EXTRACTED RECORDS |
----------------------------------------
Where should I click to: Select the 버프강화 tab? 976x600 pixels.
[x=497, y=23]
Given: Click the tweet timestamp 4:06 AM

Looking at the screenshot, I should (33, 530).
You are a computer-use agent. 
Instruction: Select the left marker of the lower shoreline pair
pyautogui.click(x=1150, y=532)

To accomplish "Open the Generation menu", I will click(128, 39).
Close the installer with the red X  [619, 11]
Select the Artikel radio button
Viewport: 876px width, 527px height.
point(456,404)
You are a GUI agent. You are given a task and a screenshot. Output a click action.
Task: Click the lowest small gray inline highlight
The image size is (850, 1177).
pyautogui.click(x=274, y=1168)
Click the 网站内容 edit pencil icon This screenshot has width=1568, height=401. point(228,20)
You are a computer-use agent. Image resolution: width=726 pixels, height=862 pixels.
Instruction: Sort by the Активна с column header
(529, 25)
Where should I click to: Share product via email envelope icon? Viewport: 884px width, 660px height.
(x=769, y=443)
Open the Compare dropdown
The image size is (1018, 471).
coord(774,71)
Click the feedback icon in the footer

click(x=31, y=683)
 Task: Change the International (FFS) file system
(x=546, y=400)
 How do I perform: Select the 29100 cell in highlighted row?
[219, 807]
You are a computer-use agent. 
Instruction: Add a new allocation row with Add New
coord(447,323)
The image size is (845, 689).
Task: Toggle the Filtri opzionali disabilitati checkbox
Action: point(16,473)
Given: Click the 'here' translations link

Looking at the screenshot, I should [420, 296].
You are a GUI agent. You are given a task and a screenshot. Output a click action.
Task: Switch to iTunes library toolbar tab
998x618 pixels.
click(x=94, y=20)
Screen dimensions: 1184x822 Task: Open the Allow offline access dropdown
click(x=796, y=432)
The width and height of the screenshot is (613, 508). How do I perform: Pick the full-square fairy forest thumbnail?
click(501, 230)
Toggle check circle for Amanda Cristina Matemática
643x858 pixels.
----------------------------------------
Every line of the data must be reproduced exactly.

Where should I click to: Select the 버프강화 tab? 976x600 pixels.
[x=497, y=23]
Given: Click the tweet timestamp 4:06 AM

Looking at the screenshot, I should (33, 530).
You are a computer-use agent. 
Instruction: Select the left marker of the lower shoreline pair
pyautogui.click(x=1150, y=532)

To accomplish "Open the Generation menu", I will click(128, 39).
Close the installer with the red X  [619, 11]
Select the Artikel radio button
Viewport: 876px width, 527px height.
point(456,404)
You are a GUI agent. You are given a task and a screenshot. Output a click action.
Task: Click the lowest small gray inline highlight
The image size is (850, 1177).
pyautogui.click(x=274, y=1168)
Click the 网站内容 edit pencil icon This screenshot has width=1568, height=401. point(228,20)
You are a computer-use agent. Image resolution: width=726 pixels, height=862 pixels.
Instruction: Sort by the Активна с column header
(529, 25)
Where should I click to: Share product via email envelope icon? Viewport: 884px width, 660px height.
(x=769, y=443)
Open the Compare dropdown
The image size is (1018, 471).
coord(774,71)
Click the feedback icon in the footer

click(x=31, y=683)
 Task: Change the International (FFS) file system
(x=546, y=400)
 How do I perform: Select the 29100 cell in highlighted row?
[219, 807]
You are a computer-use agent. 
Instruction: Add a new allocation row with Add New
coord(447,323)
The image size is (845, 689).
Task: Toggle the Filtri opzionali disabilitati checkbox
Action: point(16,473)
Given: Click the 'here' translations link

Looking at the screenshot, I should [420, 296].
You are a GUI agent. You are given a task and a screenshot. Output a click action.
Task: Switch to iTunes library toolbar tab
998x618 pixels.
click(x=94, y=20)
Screen dimensions: 1184x822 Task: Open the Allow offline access dropdown
click(x=796, y=432)
The width and height of the screenshot is (613, 508). How do I perform: Pick the full-square fairy forest thumbnail?
click(501, 230)
Toggle check circle for Amanda Cristina Matemática
643x858 pixels.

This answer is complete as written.